Entre esos hallazgos estaba el “Grace” de Jeff Buckley. Poco tiempo después me enteré de que Buckley había fallecido a la edad de treinta y un años, el veintinueve de mayo del noventa y siete. Nunca supe, sin embargo, y tampoco lo pregunté, de qué había muerto el cantante y guitarrista. Pero aquel disco sonó mucho en casa mientras escribía algunos relatos en una vieja máquina de escribir maltrecha y amarillenta. También encontré, no recuerdo dónde (tal vez en una librería), uno de esos libritos de Celeste Ediciones en cuyas páginas venían las letras de los discos en inglés y en español. Compré de oferta el de “Grace”. De la introducción del mismo destaco una frase que sirve para explicar el sonido celestial del cantante: “Es como un viaje de aventuras a través del interior de uno mismo, un viaje incluso peligroso por llegar donde llega”. Durante mi trayecto en coche de la otra tarde quise saber cómo había muerto Buckley, quien, por otra parte, ha sido una de las influencias más notables en numerosos músicos de los últimos años. Al parecer, mientras preparaba su segundo disco de estudio, aquel chico fue a nadar al río Wolf, afluente del Mississippi; entró en sus aguas vestido, y cantando un tema de Led Zeppelin (había un testigo), y desapareció. Unos días después encontraron su cadáver. Se había ahogado, claro. Curiosamente, su padre, el cantante Tim Buckley, también había muerto de manera trágica, y aún más joven que la edad a la que se fue su hijo: cuentan que por sobredosis de drogas.
La muerte prematura de Jeff Buckley, del que por supuesto han sacado a la venta varios discos en estos últimos años (temas de sus directos, canciones de estudio), me recordó en aquella carretera a otro tipo de talento inmenso y cadáver joven: Elliot Smith. A Smith, aunque lo había oído con anterioridad, no lo había escuchado: hay una diferencia. Fue el verano pasado: un amigo me recomendó la banda sonora de canciones de “El indomable Hill Hunting”, con cinco o seis temas de Smith.

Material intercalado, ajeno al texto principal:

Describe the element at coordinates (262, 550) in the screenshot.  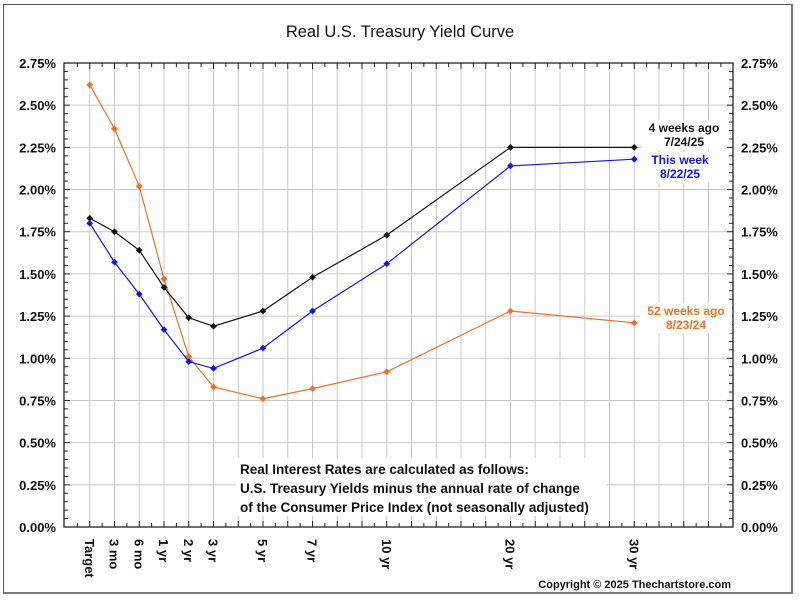
I see `x-tick-label: 5 yr` at that location.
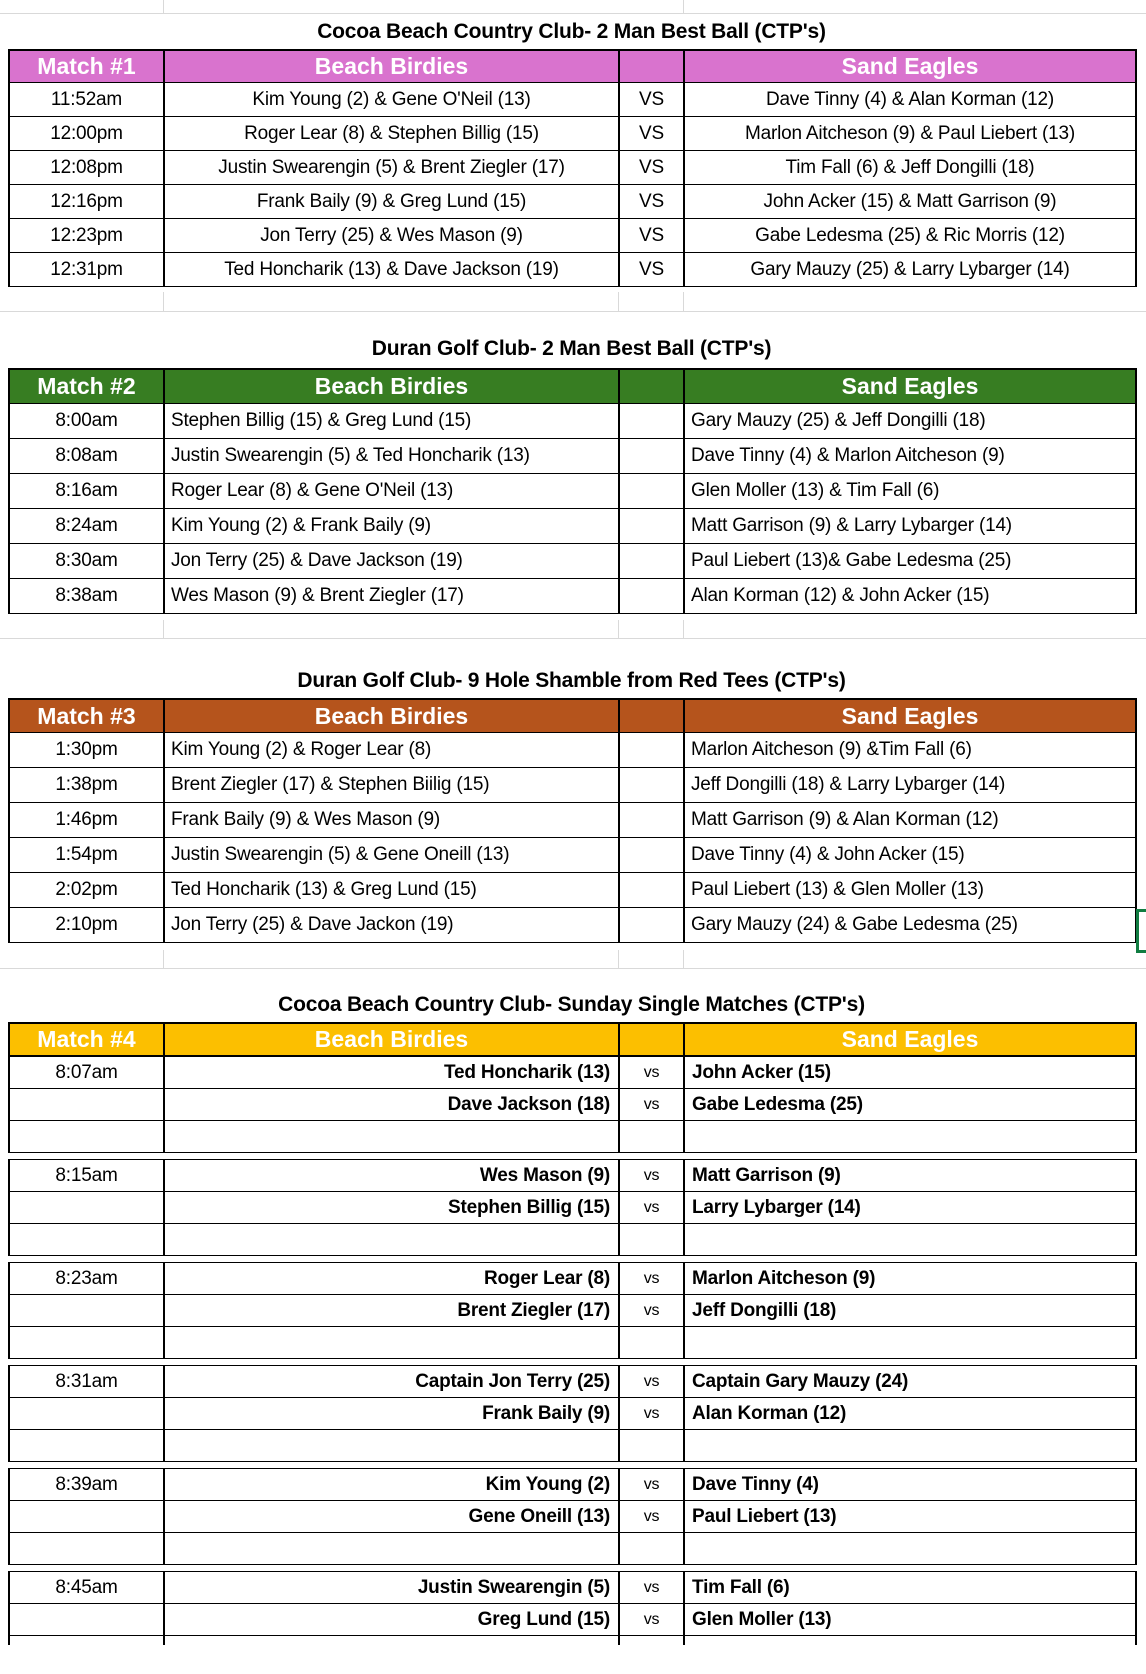 This screenshot has width=1146, height=1674. Describe the element at coordinates (910, 820) in the screenshot. I see `sand-eagles-pair-cell: Matt Garrison (9) & Alan Korman (12)` at that location.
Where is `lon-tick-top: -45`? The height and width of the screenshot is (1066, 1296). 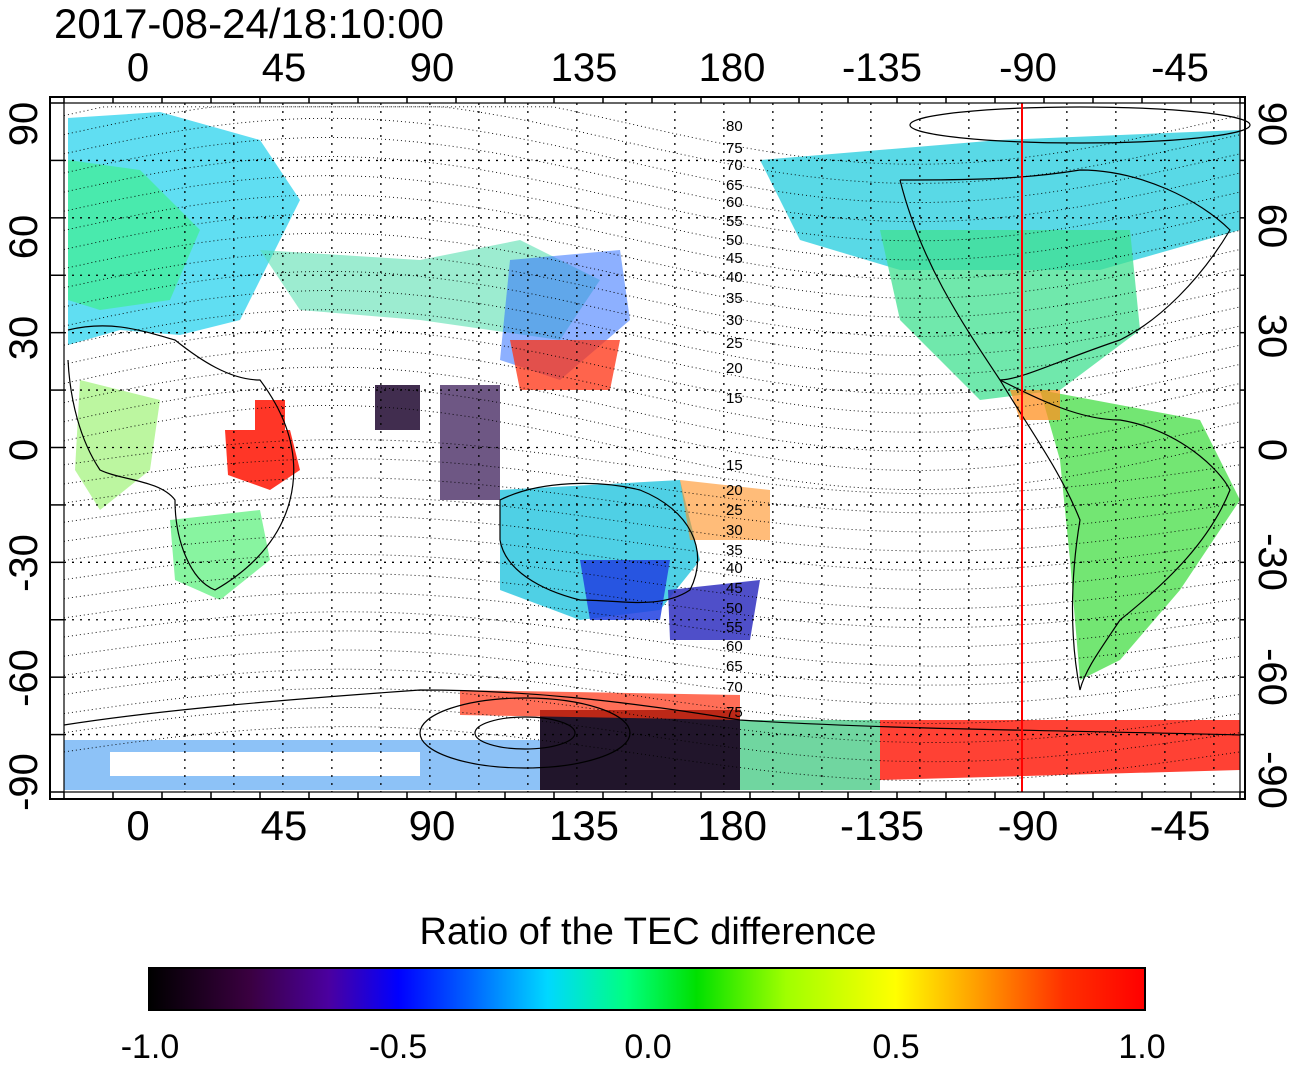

Lo habían nominado al Oscar por una de esas composiciones: “Miss Misery”. El disco me empujó a buscar más grabaciones suyas. Entonces leí que se había suicidado a los treinta y cuatro años, clavándose un cuchillo en el corazón, en octubre del dos mil tres. Existe una versión alternativa: asesinato. Hoy las canciones de ambos, oscuras y melancólicas, las escucho sobrecogido, como cánticos que anunciaran sus respectivas muertes.